Midday Market Commentary For 12-18-2012
Markets continued to climb after a rocky opening start until 11:30 when the bears made their presents known halting the markets advance. Red and green volume has been moderate compared to previous sessions as the $VIX continues to fall. The 500 was the first market to reach the upper limit of their individual resistance zones and has since leveled off while the NASDAQ and DOW have barely made a move into their zones yet. SPY and the Russell 2000 have gone above the ‘zone’ and may be signaling more upside to come, investors must be very cautious at this juncture.
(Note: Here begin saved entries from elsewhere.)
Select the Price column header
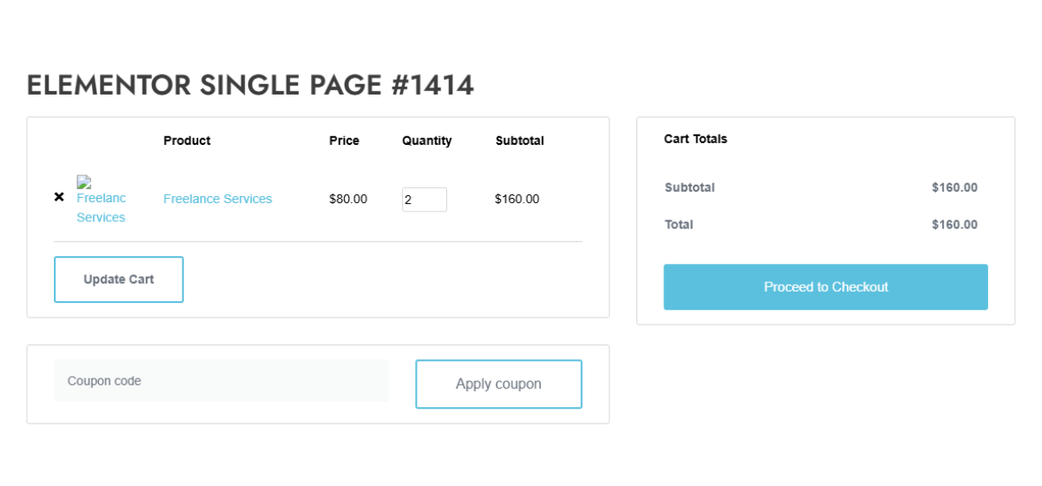1042x486 pixels. pos(344,141)
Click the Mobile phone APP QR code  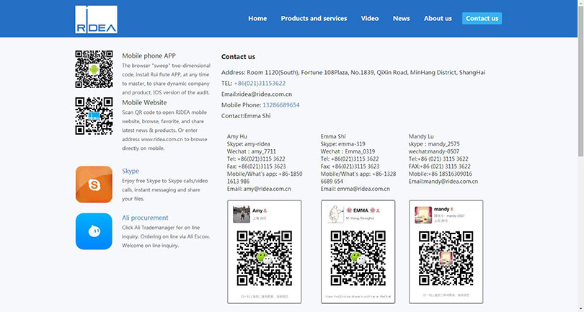(94, 69)
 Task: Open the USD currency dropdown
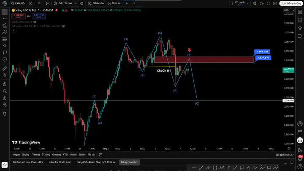tap(289, 11)
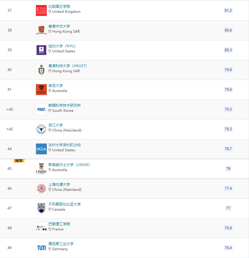Click the 推荐 badge on row 45

pos(19,161)
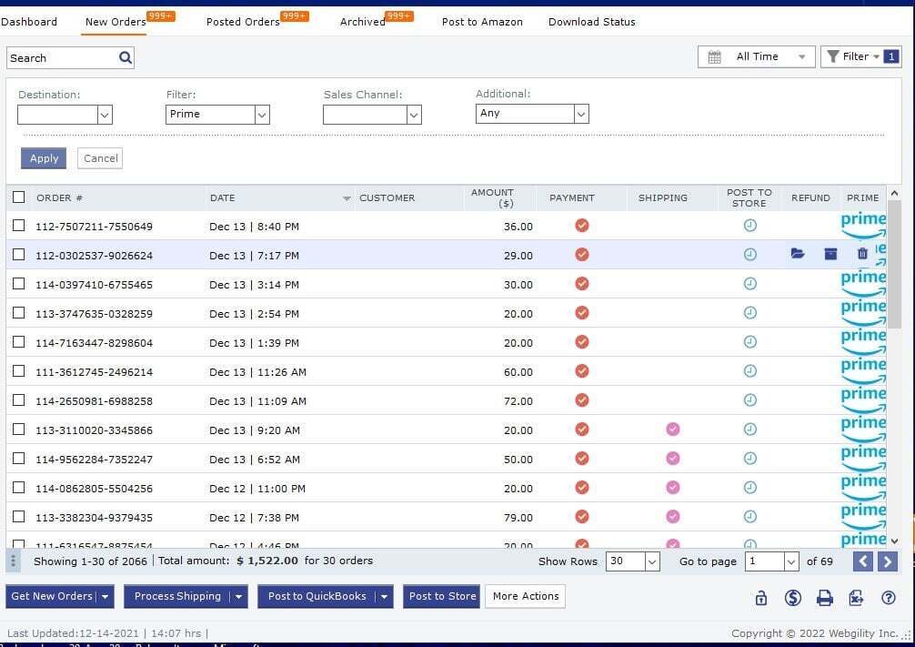Screen dimensions: 915x647
Task: Click the search magnifier icon
Action: click(126, 58)
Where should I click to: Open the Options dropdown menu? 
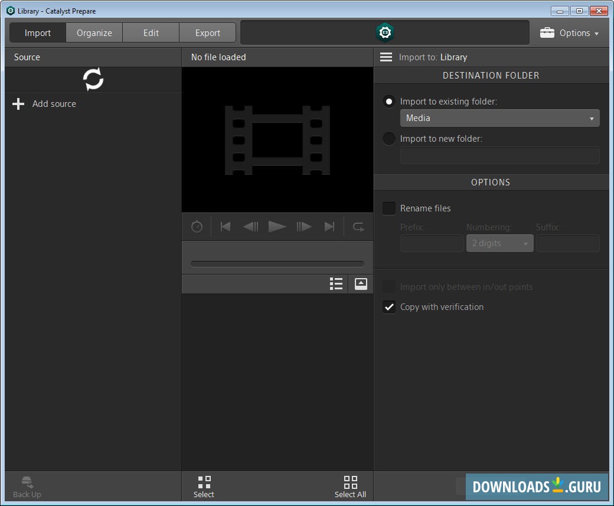click(569, 32)
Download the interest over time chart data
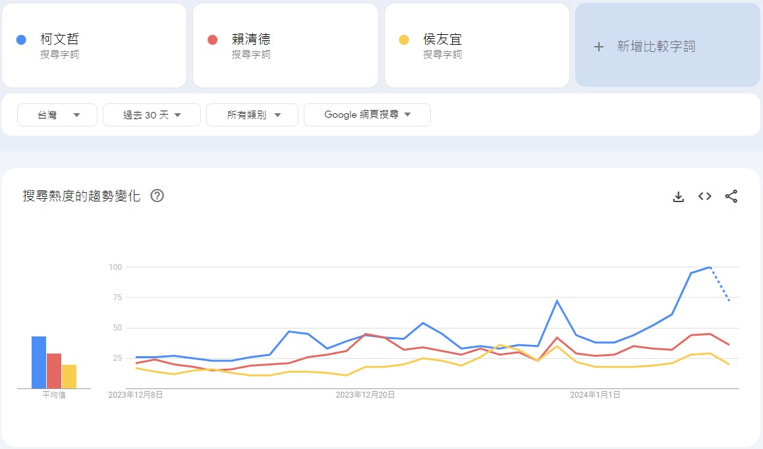This screenshot has width=763, height=449. [x=678, y=197]
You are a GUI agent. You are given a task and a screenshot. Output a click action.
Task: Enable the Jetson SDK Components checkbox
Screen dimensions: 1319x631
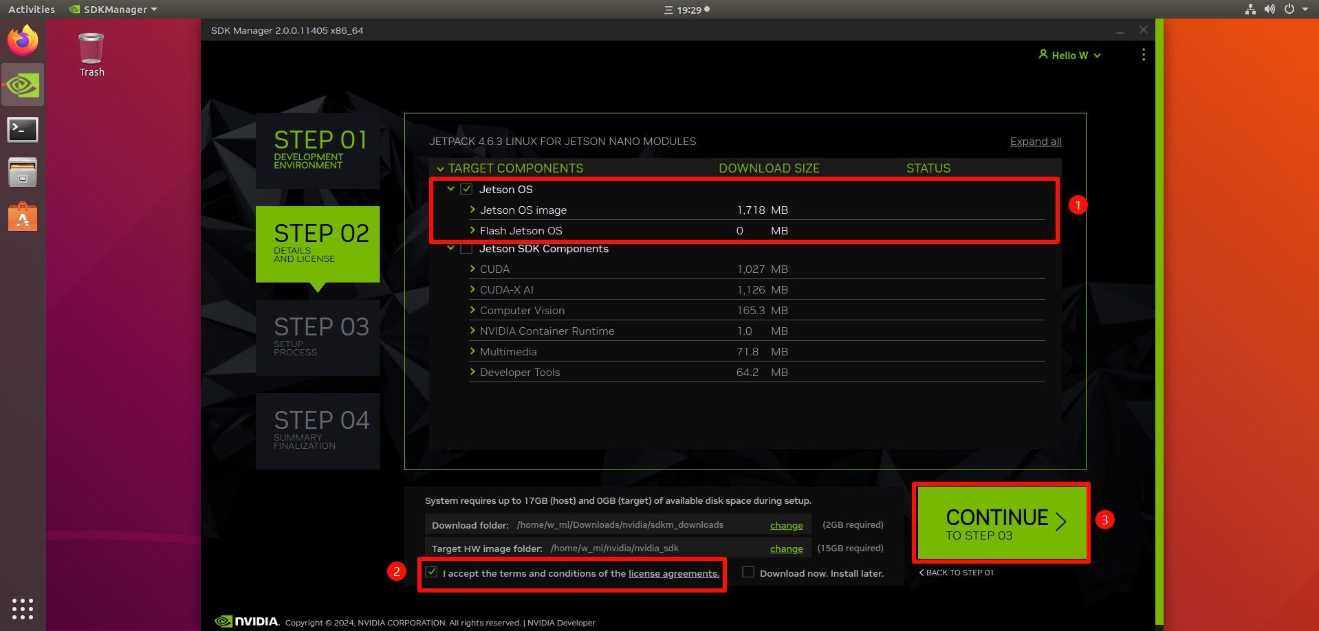tap(466, 249)
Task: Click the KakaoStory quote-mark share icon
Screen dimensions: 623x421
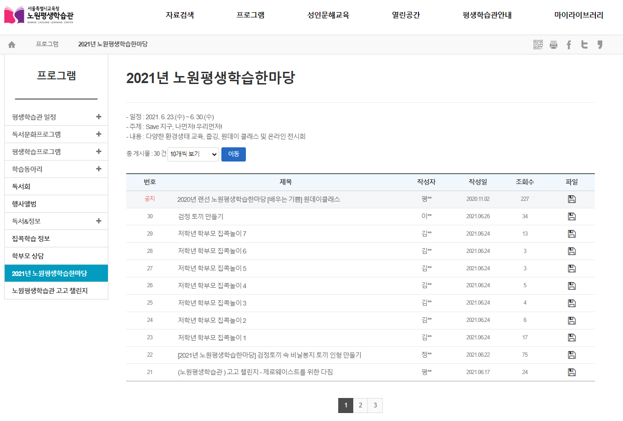Action: pyautogui.click(x=600, y=45)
By noon volume fell off considerably as investors await news of a fiscal cliff comprise. Positive news could skyrocket the averages but be aware they could fall just as fast if political bull$hit is detected on either side. Right now investors are not in much of a mood to play political games.
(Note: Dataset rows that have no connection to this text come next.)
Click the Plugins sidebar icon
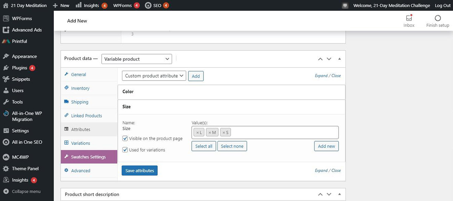 [x=6, y=68]
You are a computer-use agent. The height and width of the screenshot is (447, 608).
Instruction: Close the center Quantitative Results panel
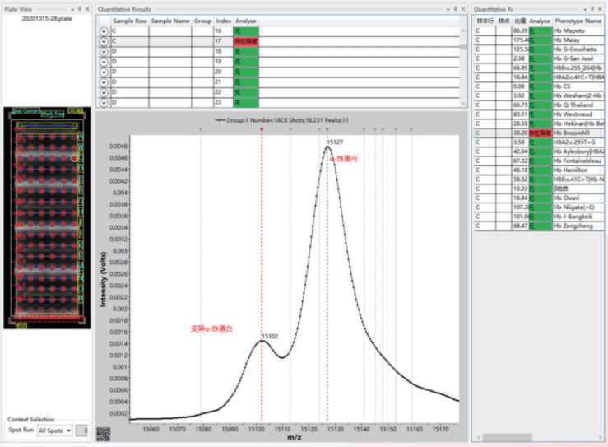[465, 8]
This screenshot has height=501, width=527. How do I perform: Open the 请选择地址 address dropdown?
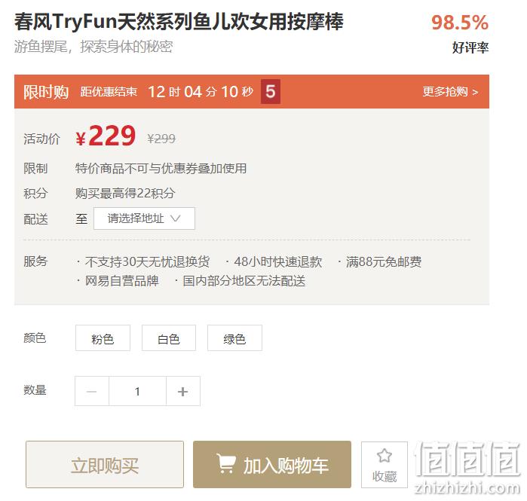tap(144, 218)
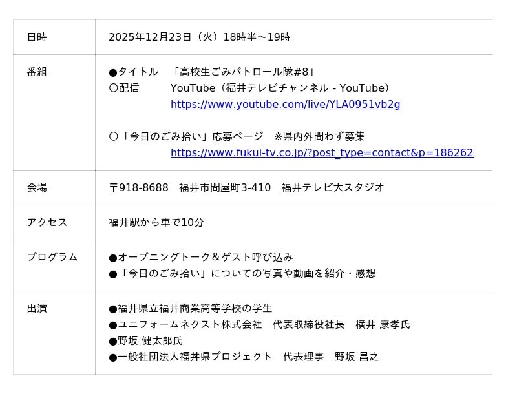The width and height of the screenshot is (517, 394).
Task: Select the 会場 row label
Action: [x=37, y=188]

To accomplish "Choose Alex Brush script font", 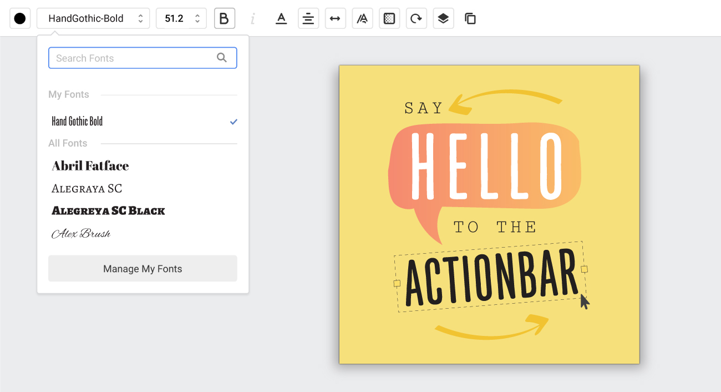I will 81,234.
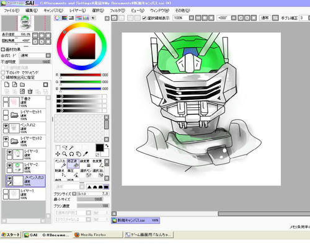Show the color wheel panel icon
Viewport: 310px width, 248px height.
pos(57,18)
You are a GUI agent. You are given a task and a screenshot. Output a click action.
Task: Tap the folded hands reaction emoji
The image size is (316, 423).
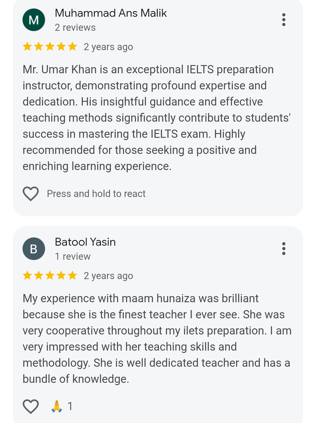pyautogui.click(x=57, y=406)
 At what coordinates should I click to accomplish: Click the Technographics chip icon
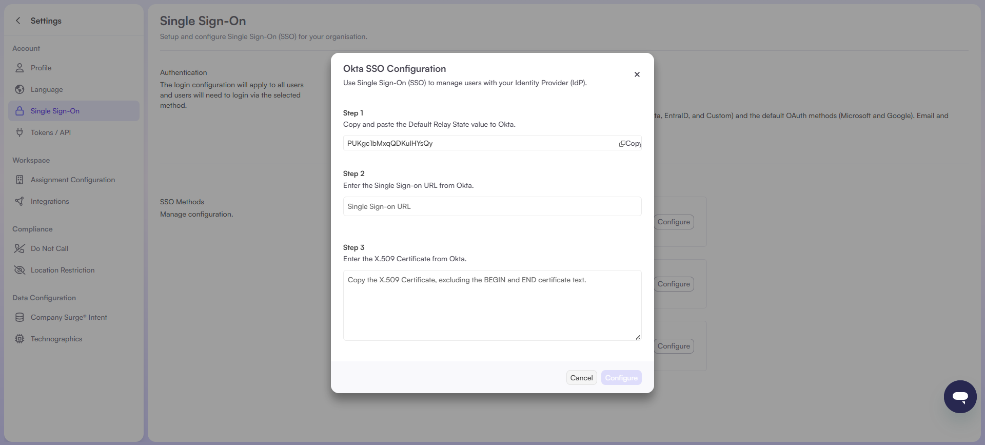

Volume continues to stay at elevated levels (compared to previous sessions) and it remains to be seen who is going to win this tug of war. Weakness is apparent and it remains to be seen if the bears can pull the rug out from under the bulls.
The RRR** was surprisingly narrower than usual at the opening bell this morning. By noon it had widened to a ‘normal’ width which is just too thin to trade. The continuing narrow width trend that we have been seeing for the past several months makes predictions of session movements nearly impossible making trading futile and unprofitable.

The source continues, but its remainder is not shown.